__Passage provided__:
══════
Actions for Azure VMs

Turbonomic supports the following actions:

  • Scale

    Change the VM instance to use a different instance type or tier to optimize performance and costs.

    See additional information for scale actions.

  • Discount-related actions

    If you have a high percentage of on-demand VMs, you can reduce your monthly costs by increasing Azure reservations coverage. To increase coverage, you scale VMs to instance types that have existing capacity.

    If you need more capacity, then Turbonomic will recommend actions to purchase additional reservations.

    Purchase actions should be taken along with the related VM scaling actions. To purchase discounts for VMs at their current sizes, run a Buy VM Reservation Plan.

  • Stop and start (also known as 'parking' actions)

    Stop a VM for a given period of time to reduce your cloud expenses, and then start it at a later time.

    For details, see Parking: Stop or Start Cloud Resources.

Controlling scale actions for Azure VMs

For scale actions, you can create policies to control the scale actions that Turbonomic recommends. In those policies, choose from the following options:

  • Cloud scale all – execute all scaling actions

  • Cloud scale for performance – only execute scaling actions that improve performance

  • Cloud scale for savings – only execute scaling actions that reduce costs

The default action acceptance mode for these actions is Manual. When you examine the pending actions, only actions that satisfy the policy are allowed to execute. All other actions are read-only.

When policy conflicts arise, Cloud scale all overrides the other two scaling options in most cases. For more information, see Default and User-defined Automation Policies.
══════
__Request 1__:
Please write out the records again from the line with "You are a computer-use" up to and including the last line of the records, replacing "Click" with "Tap" and changing nothing else. Leave out the pictures.

__Excerpted records__:
══════
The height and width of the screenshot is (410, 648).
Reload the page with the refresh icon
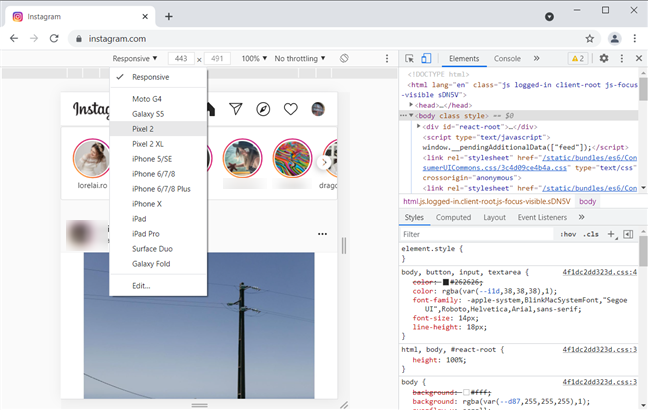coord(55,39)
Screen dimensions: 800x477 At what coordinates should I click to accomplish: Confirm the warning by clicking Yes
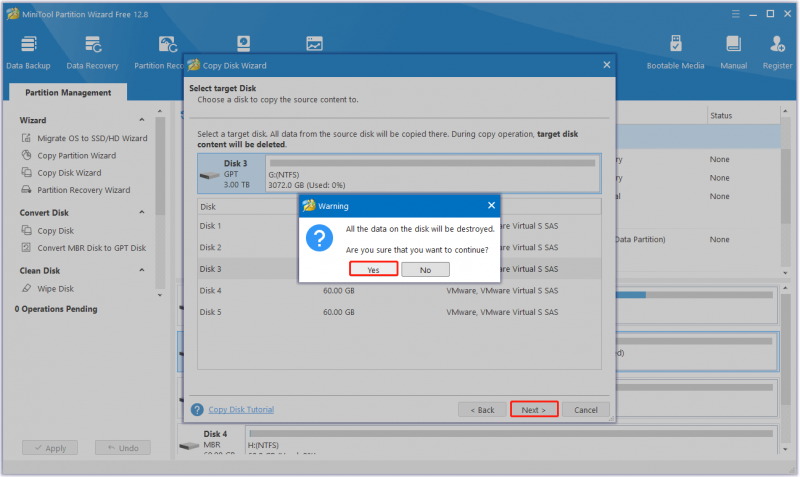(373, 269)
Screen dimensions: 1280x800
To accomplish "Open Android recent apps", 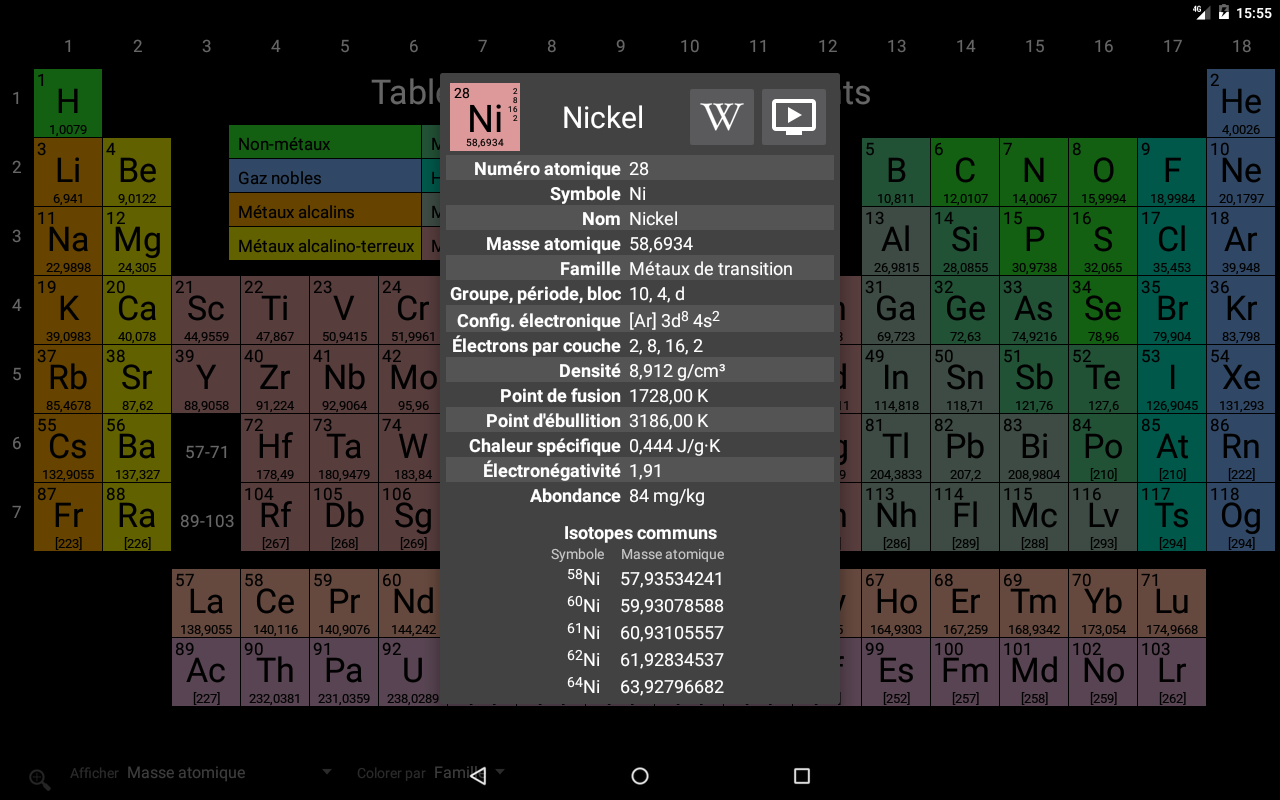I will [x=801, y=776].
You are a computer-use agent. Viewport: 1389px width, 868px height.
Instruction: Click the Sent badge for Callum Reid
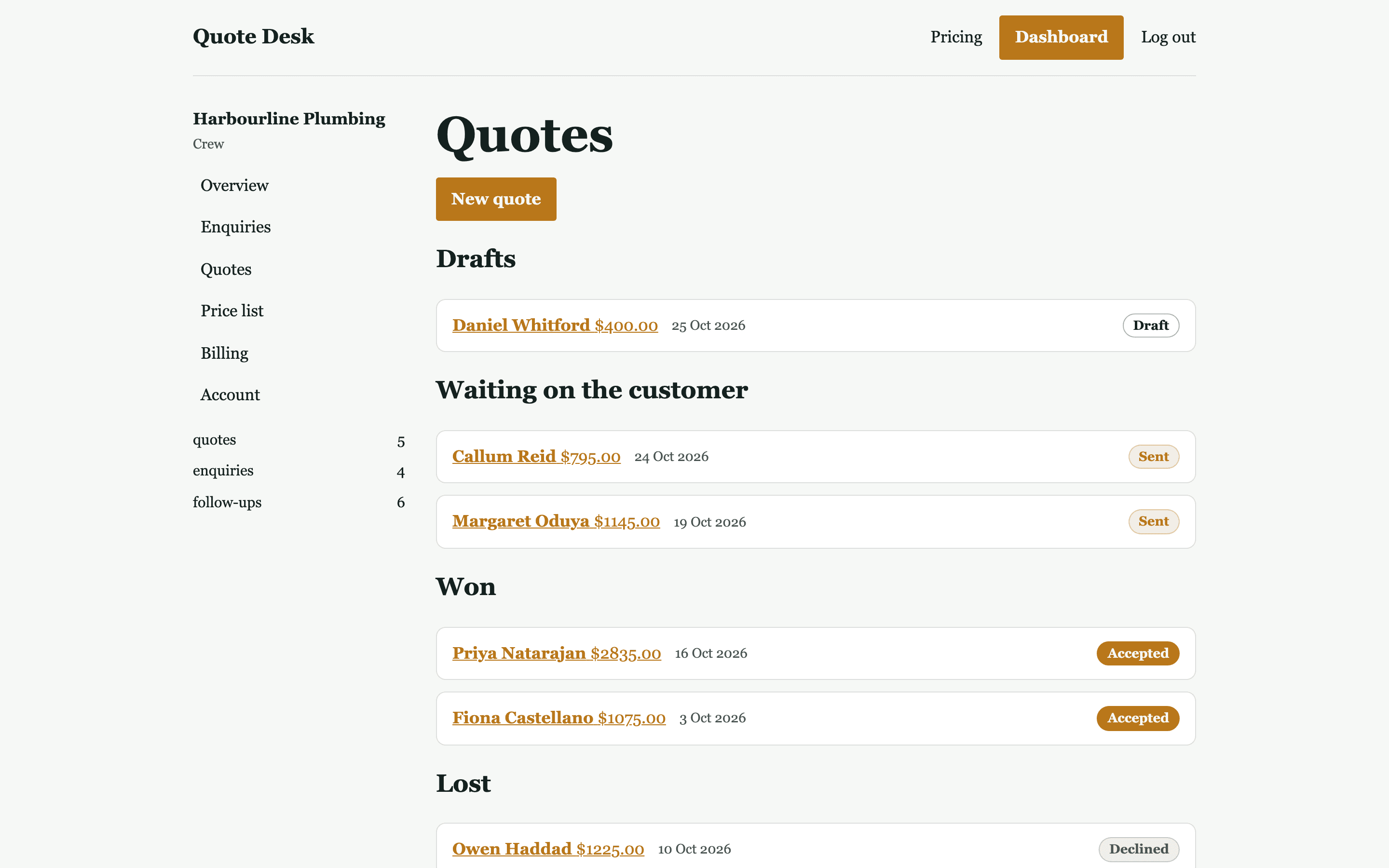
══════
__Request 2__:
Copy the text on Azure VM actions word for word, from "For scale actions, you" up to and including "actions are read-only.".

__Response 1__:
You are a computer-use agent. Viewport: 1389px width, 868px height.
Instruction: Tap the Sent badge for Callum Reid

__Response 2__:
For scale actions, you can create policies to control the scale actions that Turbonomic recommends. In those policies, choose from the following options:

  • Cloud scale all – execute all scaling actions

  • Cloud scale for performance – only execute scaling actions that improve performance

  • Cloud scale for savings – only execute scaling actions that reduce costs

The default action acceptance mode for these actions is Manual. When you examine the pending actions, only actions that satisfy the policy are allowed to execute. All other actions are read-only.